--- Input data Enclosed Below ---

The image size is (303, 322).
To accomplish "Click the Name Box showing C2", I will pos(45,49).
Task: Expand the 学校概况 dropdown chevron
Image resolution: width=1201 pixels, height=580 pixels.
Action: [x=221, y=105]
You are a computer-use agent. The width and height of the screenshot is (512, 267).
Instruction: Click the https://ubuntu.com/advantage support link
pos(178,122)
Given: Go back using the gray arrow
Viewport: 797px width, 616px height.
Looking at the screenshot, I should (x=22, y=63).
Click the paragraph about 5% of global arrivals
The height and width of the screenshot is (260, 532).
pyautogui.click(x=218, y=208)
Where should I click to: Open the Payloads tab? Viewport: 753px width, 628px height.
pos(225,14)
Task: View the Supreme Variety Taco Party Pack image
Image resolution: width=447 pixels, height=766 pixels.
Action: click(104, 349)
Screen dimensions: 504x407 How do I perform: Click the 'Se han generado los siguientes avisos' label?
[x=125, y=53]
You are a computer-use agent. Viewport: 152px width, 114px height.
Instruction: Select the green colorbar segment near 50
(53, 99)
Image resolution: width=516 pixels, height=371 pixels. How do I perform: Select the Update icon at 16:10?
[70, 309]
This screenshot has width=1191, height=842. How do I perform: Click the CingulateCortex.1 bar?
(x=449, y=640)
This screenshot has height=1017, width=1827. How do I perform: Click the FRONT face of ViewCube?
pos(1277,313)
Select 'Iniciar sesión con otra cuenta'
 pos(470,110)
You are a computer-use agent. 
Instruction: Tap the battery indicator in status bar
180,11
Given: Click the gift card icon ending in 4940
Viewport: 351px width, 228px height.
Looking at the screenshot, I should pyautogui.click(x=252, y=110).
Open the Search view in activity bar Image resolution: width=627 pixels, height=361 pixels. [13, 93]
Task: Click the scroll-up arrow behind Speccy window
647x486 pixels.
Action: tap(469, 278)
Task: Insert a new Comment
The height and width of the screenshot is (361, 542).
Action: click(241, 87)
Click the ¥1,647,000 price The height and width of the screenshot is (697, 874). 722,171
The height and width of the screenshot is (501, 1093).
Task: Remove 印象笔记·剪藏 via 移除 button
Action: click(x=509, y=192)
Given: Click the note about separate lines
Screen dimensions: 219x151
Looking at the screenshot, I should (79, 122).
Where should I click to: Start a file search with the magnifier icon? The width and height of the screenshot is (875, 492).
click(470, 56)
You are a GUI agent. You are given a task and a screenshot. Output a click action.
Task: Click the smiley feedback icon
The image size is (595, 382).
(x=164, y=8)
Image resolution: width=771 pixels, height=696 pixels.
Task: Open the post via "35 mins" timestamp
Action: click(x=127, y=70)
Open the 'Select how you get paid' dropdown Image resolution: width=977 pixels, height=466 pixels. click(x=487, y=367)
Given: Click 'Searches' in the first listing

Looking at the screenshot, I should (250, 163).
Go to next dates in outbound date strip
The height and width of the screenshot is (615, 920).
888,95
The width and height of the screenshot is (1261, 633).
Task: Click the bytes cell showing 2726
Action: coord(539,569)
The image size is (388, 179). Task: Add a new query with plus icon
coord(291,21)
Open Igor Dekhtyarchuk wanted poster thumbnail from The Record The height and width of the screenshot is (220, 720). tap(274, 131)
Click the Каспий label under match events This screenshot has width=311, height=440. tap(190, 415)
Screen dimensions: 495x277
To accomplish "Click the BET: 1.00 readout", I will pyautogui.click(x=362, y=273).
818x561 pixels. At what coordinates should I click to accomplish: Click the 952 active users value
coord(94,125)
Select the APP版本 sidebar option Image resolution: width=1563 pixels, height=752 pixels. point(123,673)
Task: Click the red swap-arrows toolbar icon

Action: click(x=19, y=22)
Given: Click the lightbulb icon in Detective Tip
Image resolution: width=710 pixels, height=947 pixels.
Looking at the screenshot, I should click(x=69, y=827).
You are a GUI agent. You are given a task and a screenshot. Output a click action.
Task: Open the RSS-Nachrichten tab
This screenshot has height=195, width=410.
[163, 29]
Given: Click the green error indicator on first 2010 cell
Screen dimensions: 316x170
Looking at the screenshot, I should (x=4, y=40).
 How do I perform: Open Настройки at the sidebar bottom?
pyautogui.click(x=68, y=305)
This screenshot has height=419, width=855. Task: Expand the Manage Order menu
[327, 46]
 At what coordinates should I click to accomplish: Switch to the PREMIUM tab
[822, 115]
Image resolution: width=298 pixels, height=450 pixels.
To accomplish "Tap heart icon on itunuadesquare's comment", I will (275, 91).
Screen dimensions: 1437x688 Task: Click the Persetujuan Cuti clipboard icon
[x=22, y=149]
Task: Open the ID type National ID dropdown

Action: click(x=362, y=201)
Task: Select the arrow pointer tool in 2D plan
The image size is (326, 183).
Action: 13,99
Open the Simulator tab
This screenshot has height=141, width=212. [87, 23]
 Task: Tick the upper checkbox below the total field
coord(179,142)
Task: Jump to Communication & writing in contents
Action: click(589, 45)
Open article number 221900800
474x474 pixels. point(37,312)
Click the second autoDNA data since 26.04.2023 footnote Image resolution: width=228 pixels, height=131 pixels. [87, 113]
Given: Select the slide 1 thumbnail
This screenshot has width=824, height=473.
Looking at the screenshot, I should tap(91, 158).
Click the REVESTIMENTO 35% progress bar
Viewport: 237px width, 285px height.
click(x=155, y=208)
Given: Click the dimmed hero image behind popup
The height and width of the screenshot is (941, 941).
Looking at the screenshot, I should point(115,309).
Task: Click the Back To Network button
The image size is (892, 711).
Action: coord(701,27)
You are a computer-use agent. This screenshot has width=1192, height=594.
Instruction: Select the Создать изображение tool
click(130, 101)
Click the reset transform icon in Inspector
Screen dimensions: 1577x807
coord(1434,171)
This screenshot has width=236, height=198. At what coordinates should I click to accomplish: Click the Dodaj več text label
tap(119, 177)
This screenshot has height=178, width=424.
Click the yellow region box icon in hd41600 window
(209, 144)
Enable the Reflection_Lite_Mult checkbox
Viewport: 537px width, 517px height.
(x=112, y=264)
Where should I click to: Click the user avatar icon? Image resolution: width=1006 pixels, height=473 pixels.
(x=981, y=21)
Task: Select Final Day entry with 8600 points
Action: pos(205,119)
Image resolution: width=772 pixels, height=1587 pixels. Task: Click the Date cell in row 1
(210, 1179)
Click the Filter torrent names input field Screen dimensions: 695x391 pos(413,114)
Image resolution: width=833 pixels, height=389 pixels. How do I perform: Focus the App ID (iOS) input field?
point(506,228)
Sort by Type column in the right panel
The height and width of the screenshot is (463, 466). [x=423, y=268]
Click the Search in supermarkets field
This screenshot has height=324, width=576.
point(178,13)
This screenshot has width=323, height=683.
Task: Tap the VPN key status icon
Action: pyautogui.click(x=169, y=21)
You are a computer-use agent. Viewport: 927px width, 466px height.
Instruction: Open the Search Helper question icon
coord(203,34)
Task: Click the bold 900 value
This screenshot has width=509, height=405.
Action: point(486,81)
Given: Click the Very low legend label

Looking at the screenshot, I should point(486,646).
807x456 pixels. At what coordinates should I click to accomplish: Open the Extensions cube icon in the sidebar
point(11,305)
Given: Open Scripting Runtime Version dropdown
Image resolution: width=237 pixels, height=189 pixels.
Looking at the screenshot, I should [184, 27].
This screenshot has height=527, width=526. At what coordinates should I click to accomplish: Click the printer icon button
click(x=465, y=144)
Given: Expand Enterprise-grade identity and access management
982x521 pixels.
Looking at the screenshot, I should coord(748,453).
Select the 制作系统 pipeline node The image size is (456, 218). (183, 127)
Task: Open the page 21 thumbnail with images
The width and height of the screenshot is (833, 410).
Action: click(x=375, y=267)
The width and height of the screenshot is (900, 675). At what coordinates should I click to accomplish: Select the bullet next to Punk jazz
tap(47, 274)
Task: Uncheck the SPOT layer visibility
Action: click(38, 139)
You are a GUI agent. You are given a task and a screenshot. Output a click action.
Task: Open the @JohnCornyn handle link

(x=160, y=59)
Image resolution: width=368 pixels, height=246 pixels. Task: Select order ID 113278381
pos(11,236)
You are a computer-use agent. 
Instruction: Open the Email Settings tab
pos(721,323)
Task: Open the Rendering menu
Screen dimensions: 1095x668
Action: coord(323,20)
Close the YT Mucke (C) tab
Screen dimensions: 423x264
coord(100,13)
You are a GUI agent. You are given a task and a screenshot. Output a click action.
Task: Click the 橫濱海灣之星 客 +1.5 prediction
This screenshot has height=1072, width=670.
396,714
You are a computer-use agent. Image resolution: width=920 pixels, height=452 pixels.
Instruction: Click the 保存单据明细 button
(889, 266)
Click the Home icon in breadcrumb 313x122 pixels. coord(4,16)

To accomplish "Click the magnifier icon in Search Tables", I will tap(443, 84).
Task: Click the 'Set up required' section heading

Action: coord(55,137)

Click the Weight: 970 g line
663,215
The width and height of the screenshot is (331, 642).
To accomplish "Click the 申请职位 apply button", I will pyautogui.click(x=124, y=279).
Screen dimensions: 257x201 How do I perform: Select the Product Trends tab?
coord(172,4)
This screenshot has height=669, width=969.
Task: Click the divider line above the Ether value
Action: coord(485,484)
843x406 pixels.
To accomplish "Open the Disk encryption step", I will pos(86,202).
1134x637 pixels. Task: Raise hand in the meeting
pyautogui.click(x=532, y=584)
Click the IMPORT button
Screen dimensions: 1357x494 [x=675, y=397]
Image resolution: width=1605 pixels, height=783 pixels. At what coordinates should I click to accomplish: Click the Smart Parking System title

--- End of Enclosed Input data ---

Task instructions
Restate exactly the lines running from the line with "Screen dimensions: 423x264" to the end of the entries above, both ends included.

Written solution
Screen dimensions: 423x264
coord(100,13)
You are a GUI agent. You are given a task and a screenshot. Output a click action.
Task: Click the 橫濱海灣之星 客 +1.5 prediction
This screenshot has height=1072, width=670.
396,714
You are a computer-use agent. Image resolution: width=920 pixels, height=452 pixels.
Instruction: Click the 保存单据明细 button
(889, 266)
Click the Home icon in breadcrumb 313x122 pixels. coord(4,16)

To accomplish "Click the magnifier icon in Search Tables", I will tap(443, 84).
Task: Click the 'Set up required' section heading

Action: coord(55,137)

Click the Weight: 970 g line
663,215
The width and height of the screenshot is (331, 642).
To accomplish "Click the 申请职位 apply button", I will pyautogui.click(x=124, y=279).
Screen dimensions: 257x201 How do I perform: Select the Product Trends tab?
coord(172,4)
This screenshot has height=669, width=969.
Task: Click the divider line above the Ether value
Action: coord(485,484)
843x406 pixels.
To accomplish "Open the Disk encryption step", I will pos(86,202).
1134x637 pixels. Task: Raise hand in the meeting
pyautogui.click(x=532, y=584)
Click the IMPORT button
Screen dimensions: 1357x494 [x=675, y=397]
Image resolution: width=1605 pixels, height=783 pixels. At what coordinates should I click to accomplish: Click the Smart Parking System title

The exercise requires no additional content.